— И куда бы вы хотели отправиться? В Каир, на Мадейру[84], на Ривьеру?

— О, если бы у меня были деньги, я бы объездила весь мир.

— Понятно. Весь мир. Ну что ж, всего доброго, вечером я, возможно, еще свяжусь с вами.

Когда мы проходили мимо окна, я краем глаза заметил, как инспектор, улыбаясь, покачал головой. «И почему все умные люди немного сумасшедшие?» — было написано у него на лице.

— Итак, Ватсон, наше небольшое приключение подходит к концу, — сказал Холмс, когда мы снова оказались в самом сердце вечно шумного Лондона. — Я думаю, нам не стоит откладывать дело в долгий ящик. Покончим с этим как можно скорее, и было бы хорошо, если бы вы отправились вместе со мной, поскольку встречаться с такой леди, как Айседора Кляйн, безопаснее в присутствии свидетелей.

Мы взяли кеб, Холмс назвал какой-то адрес на Гроувенорсквер и почти всю дорогу сидел, погрузившись в раздумья.

Но неожиданно он очнулся.

— Да, кстати, Ватсон, я полагаю, вам уже все ясно?

— Честно говоря, нет. Я только могу догадываться, что мы направляемся к леди, которая стоит за всем этим.

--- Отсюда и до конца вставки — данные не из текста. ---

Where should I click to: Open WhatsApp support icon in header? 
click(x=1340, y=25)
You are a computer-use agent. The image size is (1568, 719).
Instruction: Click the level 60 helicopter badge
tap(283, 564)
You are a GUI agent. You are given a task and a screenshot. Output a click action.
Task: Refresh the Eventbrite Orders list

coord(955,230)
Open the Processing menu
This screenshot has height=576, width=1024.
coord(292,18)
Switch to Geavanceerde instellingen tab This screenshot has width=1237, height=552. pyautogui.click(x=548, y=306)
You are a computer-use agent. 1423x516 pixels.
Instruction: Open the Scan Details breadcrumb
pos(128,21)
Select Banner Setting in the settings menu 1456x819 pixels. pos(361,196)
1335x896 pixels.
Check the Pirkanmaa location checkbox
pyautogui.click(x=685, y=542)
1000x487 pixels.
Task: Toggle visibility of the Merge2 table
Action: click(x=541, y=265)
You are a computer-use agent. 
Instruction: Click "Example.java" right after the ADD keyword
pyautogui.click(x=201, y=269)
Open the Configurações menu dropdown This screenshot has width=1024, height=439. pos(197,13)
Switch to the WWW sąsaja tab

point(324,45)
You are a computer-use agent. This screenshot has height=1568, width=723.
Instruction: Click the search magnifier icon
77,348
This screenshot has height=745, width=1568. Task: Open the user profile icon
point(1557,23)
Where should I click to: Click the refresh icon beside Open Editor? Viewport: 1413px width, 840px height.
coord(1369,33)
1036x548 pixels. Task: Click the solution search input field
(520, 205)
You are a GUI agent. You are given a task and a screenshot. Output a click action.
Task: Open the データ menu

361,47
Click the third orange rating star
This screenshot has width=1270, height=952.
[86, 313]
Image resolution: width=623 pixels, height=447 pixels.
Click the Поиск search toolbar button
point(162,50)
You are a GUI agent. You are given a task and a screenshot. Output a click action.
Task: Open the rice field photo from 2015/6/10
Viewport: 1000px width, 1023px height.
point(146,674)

— Совершенно верно. Но неужели имя Айседоры Кляйн вам ничего не говорит? Она ведь в свое время была первейшей красавицей. С ней не могла сравниться ни одна женщина. Она чистокровная испанка, ее род ведет свое начало от грозных конкистадоров[85], и предки ее несколько веков были правителями Пернамбуку. Она вышла замуж за старого немца, сахарного короля Кляйна, и вскоре стала богатейшей и красивейшей вдовой в мире. Потом какое-то время она посвятила удовлетворению своих прихотей. Сменила нескольких любовников, и Дуглас Мейберли, один из самых ярких мужчин Лондона, оказался в их числе. Только он воспринимал их отношения намного серьезнее. Он ведь не был пустым светским красавцем. Это был сильный и гордый мужчина, который отдался своему чувству полностью и ожидал того же в ответ. Но, увы, эта женщина — настоящая «belle dame sans merci» {7} , о которых так любят писать в романах. Удовлетворив каприз, она выбрасывает мужчину, как старую ненужную вещь, и, если ему недостаточно ее слов, она знает, как объяснить это ему доходчивее.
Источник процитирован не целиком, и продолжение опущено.